Schöne Strecke durch sehr viel Grün, ich versinke in meinen Krämpfen und dann kommt der Hammer: Nikiszowiec (Nickisch-Schacht). Die Bergarbeitersiedlung wurde ab 1908  für die Bergleute der Gische-Grube, nach Plänen der Charlottenburger Architekten gebaut. Schaut Euch die Bilder an, es hat mich vom Hocker gerissen, wach gemacht und begeistert! 

Wendepunkt der Marathonstrecke ist in Wilhemina (Wilhelminenhütte), früherer Hauptsitz der weltgrößten Bergbaugesellschaft Georg von Giesches Erben (Gründung 1704 ), die die oben genannte Nikisch-Schacht-Siedlung gebaut hat. Ein, zwei Kilometer von hier war ab 1846 das sogenannte Drei-Kaiser-Eck  zwischen Russland, Österreich-Ungarn und Deutschland, damals ein Toptouristenziel mit Aussichtsturm und Ausflugslokalen,  heute absolute Müllhalde.

Im ersten Weltkrieg mussten sich die Russen  zurückziehen, alle drei Kaiser (Zar=Kaiser=Ceasar)  verloren die Macht. Jetzt heisst die Wilhelminenhütte Kopalnia Wyzoreck, benannt nach einem kommunistischen Typen.

Bei km 15 kommen wir in den Stadtteil Szopienice (Schoppinitz), überall die verußten Häuser aus der Zeit vor dem ersten Weltkrieg, aber nette Menschen. Ein gewaltiger Unterschied zum Hamburg Marathon letzten Sonntag: Hier ist niemand mit Rotkäppchensekt oder Piwo auf der Strasse. Alte Leute im Fenster, junge auf der Strasse. Ich glaube jetzt nicht mehr, dass sich die Polen mit Vodka die Zähne putzen.

Ortteil Rozdzien (Rosdzin),  dann geht es zurück über die Strasse des 1. Mai (früher Krakauer Strasse). Bei der Nr 7 mache ich halt.  Das ist das Haus meiner Urgroßmutter. Meine kleine  Mutter  war dort zu  Besuch. Sie gießt die Blumen auf dem Balkon. Wie das halt so ist…die Blumen waren einfach zu klein, und  der Herr Swoboda, ein reicher Snob, hat nun einen nassen Hut und stürmt das  Treppenhaus…. meine Urgroßmutter öffnet  die Tür….ich habe die Dreizentner Dame noch gekannt: „Sehr verehrter  Herr. Mein Gewicht ermöglicht es  jeder meiner Enkelinnen, die Blumen zu gießen wie sie will!“

Die Leuten schauen und diskutieren, warum ich Fotos von den verfallenen Häusern mache. Ich sage nur: „Babuschka Haus“ und laufe weiter.

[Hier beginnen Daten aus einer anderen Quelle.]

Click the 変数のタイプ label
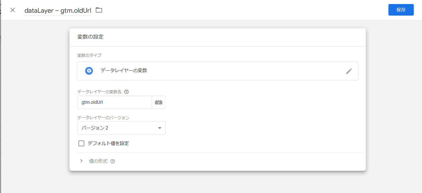The width and height of the screenshot is (422, 193). click(89, 55)

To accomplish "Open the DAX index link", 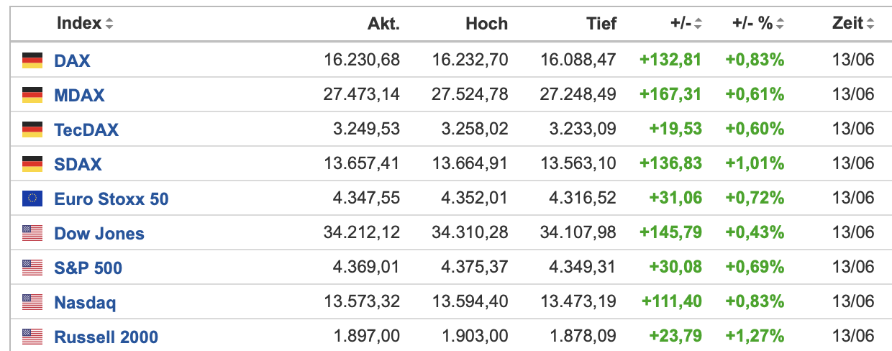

Die Strasse des 1.Mai mündet nun in die Warzawska, früher Friedrichstrasse. Rechts im Hinterhof holte meine Mutter die Milch von einem Bauern, und gegenüber wohnte sie mit meinen Großeltern in der Nr 57. Die Nummerierung blieb gleich, sogar den Granateinschuß (der Russen) in die Wohnung sieht man noch. Auf dem abgerundeten Balkon ist meine Mutter balanciert, das gab richtig Dresche, wie sie mir erzählt.

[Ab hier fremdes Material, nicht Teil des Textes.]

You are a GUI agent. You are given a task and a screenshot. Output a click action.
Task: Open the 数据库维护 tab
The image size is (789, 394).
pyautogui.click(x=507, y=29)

Zwei Häuser weiter, das Haus mit den drei Stufen, gehörte  meiner Großtante Luzie. Sie hatte dort eine Konditorei: Meine Mutter spielt mit der Waage. Da kommt ein Kunde herein. Es muss vor 1939 sein, denn es kaufen hier nur deutsche Stammkunden. Aber der spricht polnisch: „Was kostet das hübsche Kind?“ Meine Mutter selbst antwortet auf hochpolnisch: “Der Herr wird niemals soviel Geld haben!“ Wer in dieser Strasse wohnte, sprach eigentlich kein hochpolnisch, schon gar nicht die Damen, die sprachen ausnahmslos hochdeutsch.